Rebase after ABIArgInfo signext/zeroext refactoring D41999 / rL322396. We no longer need to modify CGCall.cpp for unsigned 32-bit return values to be sign extended as required by the RV64 ABI.

rjmccall accepted this revision.Jan 12 2018, 1:02 PM

Thanks. LGTM, but you should wait for Eli's sign-off, too.

This revision is now accepted and ready to land.Jan 12 2018, 1:02 PM
efriedma accepted this revision.Jan 12 2018, 1:13 PM

LGTM

Not sure if anyone's mentioned it yet, but there's a C ABI testing tool in clang/utils/ABITest/ which you'll probably want to try at some point.

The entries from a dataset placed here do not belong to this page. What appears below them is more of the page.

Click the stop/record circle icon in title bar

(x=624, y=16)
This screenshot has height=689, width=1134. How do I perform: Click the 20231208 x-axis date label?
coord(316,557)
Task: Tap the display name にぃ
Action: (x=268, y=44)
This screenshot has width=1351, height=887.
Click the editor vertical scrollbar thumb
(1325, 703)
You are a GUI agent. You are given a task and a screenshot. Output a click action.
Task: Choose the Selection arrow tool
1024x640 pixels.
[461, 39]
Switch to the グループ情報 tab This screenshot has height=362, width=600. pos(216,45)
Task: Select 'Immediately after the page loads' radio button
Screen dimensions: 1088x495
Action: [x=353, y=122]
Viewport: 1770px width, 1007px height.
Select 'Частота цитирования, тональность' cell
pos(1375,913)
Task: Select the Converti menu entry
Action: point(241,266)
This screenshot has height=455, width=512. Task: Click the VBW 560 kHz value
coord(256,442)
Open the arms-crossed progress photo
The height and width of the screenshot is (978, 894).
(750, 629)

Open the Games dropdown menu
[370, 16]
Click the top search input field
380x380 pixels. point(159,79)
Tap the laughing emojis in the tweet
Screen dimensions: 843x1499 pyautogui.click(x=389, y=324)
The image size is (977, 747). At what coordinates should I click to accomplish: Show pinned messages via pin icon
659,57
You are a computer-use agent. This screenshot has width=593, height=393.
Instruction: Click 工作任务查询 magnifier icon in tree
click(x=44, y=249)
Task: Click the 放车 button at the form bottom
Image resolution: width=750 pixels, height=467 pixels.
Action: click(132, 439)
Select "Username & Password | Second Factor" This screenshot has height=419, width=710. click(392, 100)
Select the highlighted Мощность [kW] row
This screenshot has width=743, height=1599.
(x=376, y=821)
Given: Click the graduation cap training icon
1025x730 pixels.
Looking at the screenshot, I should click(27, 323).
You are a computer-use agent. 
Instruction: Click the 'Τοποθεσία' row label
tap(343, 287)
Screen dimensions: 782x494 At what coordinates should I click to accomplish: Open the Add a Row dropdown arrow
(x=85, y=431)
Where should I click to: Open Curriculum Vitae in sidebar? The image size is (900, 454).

lib/CodeGen/TargetInfo.cpp
8913 ↗(On Diff #123020)

"byval" generally means the value is memcpy'ed into the argument list (so there is no pointer in the argument list). This is useful for handling C calling conventions which allow excessively large structs to be passed in the argument list, so the backend can emit a memcpy rather than expanding the operation into straight-line code. The RISCV backend handling of byval is wrong, in the sense that it isn't consistent with what any other backend does.

This isn't relevant to the RISC-V C calling convention, but you should probably fix the backend at some point to avoid future confusion.

asb added inline comments.Jan 13 2018, 1:54 AM
lib/CodeGen/TargetInfo.cpp
8913 ↗(On Diff #123020)

If I understand your concern correctly, it's that the RISCV backend passes a pointer to the byval copied argument rather than passing it direct on the stack? Isn't that consistent with what the Sparc, Lanai and the PPC backends do? It also seems consistent with my reading of the description of the byval attribute in the langref - a hidden copy is made. Whether that hidden copy is passed direct or a pointer to it is passed (which is consistent with the RISC-V calling convention for large values) seems an orthogonal concern.

This revision was automatically updated to reflect the committed changes.
asb added a comment.Jan 15 2018, 11:21 AM

The riscv32-abi and risc64-abi tests are failing (specifically the vararg checks) on the clang-with-thin-lto and modules-slave-2 buildbots:
http://lab.llvm.org:8011/builders/clang-with-thin-lto-ubuntu/builds/7892
http://lab.llvm.org:8011/builders/clang-x86_64-linux-selfhost-modules-2/builds/15300

Other buildbots appear fine. Before I revert, does anyone have any ideas what the problem might be? Obviously the tests pass on my local machine, plus a range of other builders.

Looks like it fails with assertions disabled; no-asserts builds disable value labels, so the IR output looks a little different.

efriedma added inline comments.Jan 15 2018, 12:33 PM
lib/CodeGen/TargetInfo.cpp
8913 ↗(On Diff #123020)

I can see SPARC does in fact pass byval arguments like you said (and I'll assume Lanai behaves the same way). PowerPC doesn't, though, as far as I can tell (there are a bunch of PowerPC variants, but at least the 64-bit Linux ABI requires byval to pass arguments directly).

Yes, how exactly arguments are passed is not visible to the optimizer, and therefore is formally outside the scope of LangRef, but a byval which doesn't pass arguments directly is essentially useless.

asb added a comment.Jan 15 2018, 1:44 PM

Thanks Eli, that saved me some time - fixed in rL322514 (clang-x86_64-linux-selfhost-modules-2 is now green).

lib/CodeGen/TargetInfo.cpp
8913 ↗(On Diff #123020)

I was looking at PPCTargetLowering::LowerCall_32SVR4, seems it's different for PPC64 as you say.